From Chinese Shadow Puppetry, which tells tales of moral lessons and reinforces cultural customs, to Griots in West Africa who use anecdotes to conserve family and cultural histories, stories communicate ideas, share lessons and carry tradition. Today, one of the most popular blogs and best-selling books in the United States, Humans of New York, comprises stories gathered from residents on the streets of New York City.
Similar to the way that stories can shape an individual’s outlook on life, sharing stories about your community can help to transform it. Storytelling is an excellent tool for successful community planning; it can help to engage those voices that are unrepresented and bring to light the values and interests of those living and working closely together.
In April 2016 the Pennsylvania Humanities Council (PHC) and the Orton Family Foundation held a workshop titled “Stories to Action” in Harrisburg. The workshop reflected PHC’s and Orton’s shared view that, by tackling community issues through a humanities-based approach such as storytelling, residents are more likely to become engaged.
In fact, Orton’s nationally proven Community Heart and Soul® method provides a framework for PHC’s work with Pennsylvania Heart & Soul Communities, and the workshop was developed primarily to serve as training for them. Additional participants included staff from the Federal Reserve Bank of Philadelphia, Lehigh Valley Planning Commission, ennsylvania Department of Community and Economic Development, Pennsylvania Department of Conservation and Natural Resources, and U.S. Department of Housing and Urban Development.

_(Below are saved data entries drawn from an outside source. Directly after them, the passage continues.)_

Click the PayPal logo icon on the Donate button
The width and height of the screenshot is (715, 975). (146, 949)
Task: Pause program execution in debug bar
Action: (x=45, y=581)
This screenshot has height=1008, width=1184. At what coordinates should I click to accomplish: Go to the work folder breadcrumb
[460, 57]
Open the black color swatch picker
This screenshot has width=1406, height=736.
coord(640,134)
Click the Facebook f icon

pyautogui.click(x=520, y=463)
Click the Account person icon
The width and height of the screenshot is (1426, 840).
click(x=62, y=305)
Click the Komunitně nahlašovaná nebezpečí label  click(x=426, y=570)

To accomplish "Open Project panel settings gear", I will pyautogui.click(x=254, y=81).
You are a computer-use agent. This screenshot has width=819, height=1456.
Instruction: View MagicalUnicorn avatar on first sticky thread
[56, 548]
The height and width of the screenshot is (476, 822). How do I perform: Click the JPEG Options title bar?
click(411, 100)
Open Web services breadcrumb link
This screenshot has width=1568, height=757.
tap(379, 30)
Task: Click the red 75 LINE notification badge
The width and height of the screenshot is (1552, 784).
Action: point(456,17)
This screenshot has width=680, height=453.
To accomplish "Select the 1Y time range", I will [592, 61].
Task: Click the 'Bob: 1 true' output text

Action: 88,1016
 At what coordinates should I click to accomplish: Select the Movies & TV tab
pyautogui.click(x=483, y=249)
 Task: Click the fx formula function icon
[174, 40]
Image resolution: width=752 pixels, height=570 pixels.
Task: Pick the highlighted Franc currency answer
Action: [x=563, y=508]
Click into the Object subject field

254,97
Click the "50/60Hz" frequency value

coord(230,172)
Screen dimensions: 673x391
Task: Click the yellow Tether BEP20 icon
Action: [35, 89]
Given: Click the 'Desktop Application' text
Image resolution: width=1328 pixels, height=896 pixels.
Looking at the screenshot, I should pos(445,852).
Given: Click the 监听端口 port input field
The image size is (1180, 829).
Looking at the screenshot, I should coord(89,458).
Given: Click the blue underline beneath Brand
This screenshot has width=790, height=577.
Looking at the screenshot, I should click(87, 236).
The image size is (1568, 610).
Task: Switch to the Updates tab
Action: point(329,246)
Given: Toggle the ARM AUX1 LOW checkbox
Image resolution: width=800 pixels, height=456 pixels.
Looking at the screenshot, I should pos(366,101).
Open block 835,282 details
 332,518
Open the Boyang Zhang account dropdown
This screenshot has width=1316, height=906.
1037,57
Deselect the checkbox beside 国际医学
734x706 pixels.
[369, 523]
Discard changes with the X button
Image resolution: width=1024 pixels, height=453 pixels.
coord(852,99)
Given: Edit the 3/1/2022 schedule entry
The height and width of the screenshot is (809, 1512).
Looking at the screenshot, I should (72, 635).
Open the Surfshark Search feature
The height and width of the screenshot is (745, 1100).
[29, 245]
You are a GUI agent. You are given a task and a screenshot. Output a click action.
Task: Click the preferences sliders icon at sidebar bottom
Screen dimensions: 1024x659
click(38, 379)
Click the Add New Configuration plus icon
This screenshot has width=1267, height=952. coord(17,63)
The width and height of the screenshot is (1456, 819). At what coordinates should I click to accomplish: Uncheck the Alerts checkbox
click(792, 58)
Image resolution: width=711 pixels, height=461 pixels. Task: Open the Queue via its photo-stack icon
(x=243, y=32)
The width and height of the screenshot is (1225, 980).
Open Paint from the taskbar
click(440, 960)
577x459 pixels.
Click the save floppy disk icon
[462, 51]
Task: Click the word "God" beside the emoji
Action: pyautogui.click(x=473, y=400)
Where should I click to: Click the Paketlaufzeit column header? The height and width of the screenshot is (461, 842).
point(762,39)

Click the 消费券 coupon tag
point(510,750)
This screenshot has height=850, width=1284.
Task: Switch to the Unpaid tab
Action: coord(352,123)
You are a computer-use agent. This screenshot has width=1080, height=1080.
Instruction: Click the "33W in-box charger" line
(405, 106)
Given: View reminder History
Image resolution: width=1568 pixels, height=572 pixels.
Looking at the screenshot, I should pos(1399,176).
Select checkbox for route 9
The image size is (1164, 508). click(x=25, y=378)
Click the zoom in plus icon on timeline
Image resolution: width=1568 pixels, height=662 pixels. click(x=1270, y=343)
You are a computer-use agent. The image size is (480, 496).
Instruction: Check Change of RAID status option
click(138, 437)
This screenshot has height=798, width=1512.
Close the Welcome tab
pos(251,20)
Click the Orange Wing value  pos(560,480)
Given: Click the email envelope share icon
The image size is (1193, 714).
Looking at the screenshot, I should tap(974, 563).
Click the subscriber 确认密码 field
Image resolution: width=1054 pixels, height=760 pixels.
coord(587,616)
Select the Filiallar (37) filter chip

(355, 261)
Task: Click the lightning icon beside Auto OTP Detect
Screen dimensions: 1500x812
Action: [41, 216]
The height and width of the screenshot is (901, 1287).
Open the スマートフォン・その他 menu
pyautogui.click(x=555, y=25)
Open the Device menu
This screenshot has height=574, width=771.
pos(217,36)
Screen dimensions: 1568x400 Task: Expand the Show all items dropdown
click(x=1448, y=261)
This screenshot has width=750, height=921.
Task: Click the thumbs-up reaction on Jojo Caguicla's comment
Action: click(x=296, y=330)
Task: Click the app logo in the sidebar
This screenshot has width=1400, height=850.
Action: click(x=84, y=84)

Orton staff made presentations on how storytelling and story-gathering can help communities build brighter futures, as well as best practices to follow during the process. In broad strokes, gathering information in story form can provide insight on hard-to-answer questions like “What does it mean to be a resident of a given community? What unifies the community? Why don’t all residents get along with one another?” And help find common ground around questions like “What do you love about your town?” and “What would you change?” The relevancy of the humanities becomes even more apparent during the data-analysis process, in which stories are examined, relevant data is extracted, and patterns highlighting what matters most to residents emerge. Finally, the analysis leads to a plan for action based on what matters most to everyone.
“Storytelling can strengthen a community,” said Sara Lightner, senior associate of programs training at Orton. “If you don’t share those stories, you’re missing chances to build bridges.”
The goal of Community Heart & Soul is to involve as many residents as possible, including those who are underrepresented and have not typically had a voice in their community planning process. Story gathering is the first step in engaging those missing voices and learning what is important to the community. The next step, identifying core, shared values, called Heart & Soul Statements, is key to setting the stage for meaningful and transformative plans for action.
As Lightner and other Orton staff members explained it, gathering stories can be intentional, which means targeting a certain group/demographic and asking specific questions, or it can be broad, just to get a general consensus. Story gathering can also vary from deeper or “thick” questions such as, “Tell me about your experiences with your community park” to more simple or “thin” questions like “Name three characteristics that describe your community.” Regardless of the level of engagement, what is critical is close listening and dissecting the story to find the “data” or important key points that the storyteller is relaying.
The common themes that emerge are vetted with the community and, if they ring true, they become Heart & Soul Statements that will inform the actions that follow.
“If you don’t share [stories] you’re not going to get ideas, and ideas lead to action,” Leanne Tingay, senior associate of programs at Orton, told the group.
In efforts to increase understanding and avoid biases, some best practices for the story gathering and listening include the following: encourage individuals who were not formally involved in the process to listen to the stories for data; explain to the community what the data means and where it came from; and verify the data with the residents in the community.
“Make sure data points are rooted in individual stories and not ideas projected onto the story,” advised Lisa Jo Epstein, co-director of Our Germantown Heart & Soul.
From left to right: Chris Varner, Greater Carlisle Heart & Soul; Leanne Tingay, Orton Family Foundation; Lindsay Varner, Greater Carlisle Heart & Soul.
After the storytelling/story-gathering process is complete, a Heart & Soul community’s leadership team and residents come together to brainstorm ideas about how to protect and reinforce the community’s values. These ideas then become options for action, and once these options are prioritized, they form an action plan that represents the shared values of all residents.
“Through this process, the humanities are helping residents to revitalize their communities,” said Laurie Zierer, executive director of PHC. “By sharing stories, residents are opening pathways for learning and sparking dialogue that will result in the actions needed to transform their communities and public processes.”